New Game: 'Life As A Black Man'
April 17 -- The multi-colored board game comes neatly shrink-wrapped in a black cardboard box. Inside are hundreds of cards that must be sorted, two pairs of dice, and colored chess-like pieces.
But this is no "Monopoly."
The game is called "Life as a Black Man," and its title alone has raised a considerable number of eyebrows from coast to coast.
Each player is an 18-year-old black male, struggling to make it. The goal is to make it from any one of four starting points: the ghetto, the military, the entertainment industry or the halls of a black university, to end the of the game board, to a place called "freedom."

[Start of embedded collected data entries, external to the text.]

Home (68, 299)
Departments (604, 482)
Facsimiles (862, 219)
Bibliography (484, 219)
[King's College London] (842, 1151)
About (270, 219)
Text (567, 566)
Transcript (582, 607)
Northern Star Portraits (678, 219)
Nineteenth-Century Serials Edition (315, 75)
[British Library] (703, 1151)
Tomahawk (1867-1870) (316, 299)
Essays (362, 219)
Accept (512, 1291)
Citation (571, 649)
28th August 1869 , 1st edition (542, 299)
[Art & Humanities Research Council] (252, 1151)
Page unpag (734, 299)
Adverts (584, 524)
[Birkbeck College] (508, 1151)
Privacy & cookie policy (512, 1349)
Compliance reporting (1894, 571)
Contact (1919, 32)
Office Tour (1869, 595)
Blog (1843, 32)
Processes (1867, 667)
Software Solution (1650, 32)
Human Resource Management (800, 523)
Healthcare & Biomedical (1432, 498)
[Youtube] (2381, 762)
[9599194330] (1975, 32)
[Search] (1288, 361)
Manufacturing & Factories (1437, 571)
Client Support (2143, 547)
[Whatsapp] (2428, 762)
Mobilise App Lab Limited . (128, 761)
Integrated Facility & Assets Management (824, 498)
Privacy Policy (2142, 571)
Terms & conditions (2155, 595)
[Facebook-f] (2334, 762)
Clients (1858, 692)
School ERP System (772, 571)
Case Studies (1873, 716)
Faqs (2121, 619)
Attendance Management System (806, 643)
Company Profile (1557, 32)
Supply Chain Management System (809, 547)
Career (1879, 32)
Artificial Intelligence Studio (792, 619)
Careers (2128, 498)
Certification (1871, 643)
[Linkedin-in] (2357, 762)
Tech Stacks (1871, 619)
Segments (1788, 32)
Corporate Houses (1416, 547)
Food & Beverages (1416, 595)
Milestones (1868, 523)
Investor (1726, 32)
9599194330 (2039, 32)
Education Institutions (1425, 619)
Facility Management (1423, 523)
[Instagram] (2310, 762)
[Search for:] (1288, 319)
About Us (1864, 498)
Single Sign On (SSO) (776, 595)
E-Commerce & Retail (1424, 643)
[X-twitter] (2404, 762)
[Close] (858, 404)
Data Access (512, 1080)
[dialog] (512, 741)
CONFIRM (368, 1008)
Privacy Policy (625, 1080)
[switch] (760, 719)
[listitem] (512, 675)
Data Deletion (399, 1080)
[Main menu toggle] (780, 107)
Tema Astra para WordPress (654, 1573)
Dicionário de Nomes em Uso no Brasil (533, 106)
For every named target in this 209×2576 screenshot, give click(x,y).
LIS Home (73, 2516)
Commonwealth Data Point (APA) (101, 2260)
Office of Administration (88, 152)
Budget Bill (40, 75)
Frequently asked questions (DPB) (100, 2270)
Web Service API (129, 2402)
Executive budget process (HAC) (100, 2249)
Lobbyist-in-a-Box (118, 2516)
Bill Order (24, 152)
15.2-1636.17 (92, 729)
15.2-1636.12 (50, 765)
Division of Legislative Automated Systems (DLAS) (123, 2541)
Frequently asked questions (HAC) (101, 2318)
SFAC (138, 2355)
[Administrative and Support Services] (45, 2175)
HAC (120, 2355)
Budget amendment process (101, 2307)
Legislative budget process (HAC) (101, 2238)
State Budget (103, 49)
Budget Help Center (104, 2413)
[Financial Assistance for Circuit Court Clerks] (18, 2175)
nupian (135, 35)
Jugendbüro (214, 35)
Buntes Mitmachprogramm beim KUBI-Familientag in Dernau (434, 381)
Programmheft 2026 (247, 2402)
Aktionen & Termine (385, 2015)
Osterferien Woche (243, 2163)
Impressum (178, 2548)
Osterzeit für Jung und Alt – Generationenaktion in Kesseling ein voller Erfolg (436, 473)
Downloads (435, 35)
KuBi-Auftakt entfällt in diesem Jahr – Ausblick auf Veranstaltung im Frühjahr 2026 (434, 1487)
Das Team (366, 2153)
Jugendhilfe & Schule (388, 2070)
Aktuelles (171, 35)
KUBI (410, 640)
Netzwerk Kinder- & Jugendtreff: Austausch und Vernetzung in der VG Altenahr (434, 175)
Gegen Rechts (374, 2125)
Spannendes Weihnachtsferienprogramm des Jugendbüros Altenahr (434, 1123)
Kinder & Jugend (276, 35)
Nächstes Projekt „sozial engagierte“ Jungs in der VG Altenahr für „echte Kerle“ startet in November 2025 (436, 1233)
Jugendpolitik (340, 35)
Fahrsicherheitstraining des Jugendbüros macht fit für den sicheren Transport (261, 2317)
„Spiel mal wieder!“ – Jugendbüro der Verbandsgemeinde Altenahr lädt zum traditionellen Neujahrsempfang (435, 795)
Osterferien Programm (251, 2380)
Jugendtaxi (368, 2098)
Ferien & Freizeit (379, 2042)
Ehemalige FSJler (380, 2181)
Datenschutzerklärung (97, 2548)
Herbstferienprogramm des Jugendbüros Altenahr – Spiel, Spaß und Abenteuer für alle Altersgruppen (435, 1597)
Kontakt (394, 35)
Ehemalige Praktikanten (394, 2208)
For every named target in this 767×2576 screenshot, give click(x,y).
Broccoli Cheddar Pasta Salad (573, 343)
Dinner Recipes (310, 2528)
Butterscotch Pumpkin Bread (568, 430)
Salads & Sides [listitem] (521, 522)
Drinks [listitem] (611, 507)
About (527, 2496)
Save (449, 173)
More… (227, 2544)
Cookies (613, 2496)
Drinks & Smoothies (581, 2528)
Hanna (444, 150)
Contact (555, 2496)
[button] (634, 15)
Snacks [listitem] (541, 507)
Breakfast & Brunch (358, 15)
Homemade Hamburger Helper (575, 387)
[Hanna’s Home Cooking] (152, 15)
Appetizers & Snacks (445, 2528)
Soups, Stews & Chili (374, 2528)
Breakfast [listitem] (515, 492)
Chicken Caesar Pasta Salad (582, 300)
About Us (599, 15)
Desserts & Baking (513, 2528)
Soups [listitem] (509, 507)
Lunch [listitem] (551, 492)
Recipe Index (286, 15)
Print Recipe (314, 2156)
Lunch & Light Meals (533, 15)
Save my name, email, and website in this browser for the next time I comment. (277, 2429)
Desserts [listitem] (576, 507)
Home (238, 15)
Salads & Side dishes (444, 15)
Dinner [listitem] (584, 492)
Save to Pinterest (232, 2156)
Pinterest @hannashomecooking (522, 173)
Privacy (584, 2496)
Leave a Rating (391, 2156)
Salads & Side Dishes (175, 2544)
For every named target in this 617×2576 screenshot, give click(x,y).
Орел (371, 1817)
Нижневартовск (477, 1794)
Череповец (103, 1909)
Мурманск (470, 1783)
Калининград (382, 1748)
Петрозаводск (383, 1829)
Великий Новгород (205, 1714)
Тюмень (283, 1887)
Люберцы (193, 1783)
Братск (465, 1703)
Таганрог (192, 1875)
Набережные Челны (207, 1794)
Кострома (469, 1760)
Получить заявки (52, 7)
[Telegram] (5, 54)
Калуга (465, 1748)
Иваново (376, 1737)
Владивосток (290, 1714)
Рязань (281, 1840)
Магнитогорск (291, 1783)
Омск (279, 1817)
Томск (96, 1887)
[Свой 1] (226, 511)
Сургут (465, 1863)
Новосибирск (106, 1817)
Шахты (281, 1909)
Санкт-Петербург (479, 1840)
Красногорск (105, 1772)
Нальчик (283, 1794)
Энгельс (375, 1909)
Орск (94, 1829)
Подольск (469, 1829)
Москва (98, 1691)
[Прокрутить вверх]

Along the way, however, are what the game's creator says are typical pitfalls for young black men — trouble with the law and money issues. Land on a racism space, and you're forced to pull a card that reads: "You're pulled over by police for driving a new car, back two spaces."
Game creator Chuck Sawyer, 33, says he's 'just being real,' using his own experience growing up in California, to educate the masses.
"It's about educating and heightening awareness," he says. "I want everyone to be aware about life as a minority."
One of the cards, he says, drives his point home. Any player who draws it, dies.
"When you pull that ghetto card and it says you get shot and killed in a drive-by shooting, I'm truly demonstrating to you that your life is over and your game is over."
Game Unpopular With Some
In only a few months, and with limited distribution, Sawyer has sold 10,000 games. But not every black family is running to the toy store to get one. Many just don't buy the humor.
Outside a store selling the game in suburban Los Angeles, one African-American man said his "life is far too serious to … roll the dice and get pushed back two spaces."
Another black woman said she couldn't understand why anyone would buy such a thing.
"I have two very good sons," she said. "I need something that's going to teach them how to be strong black males."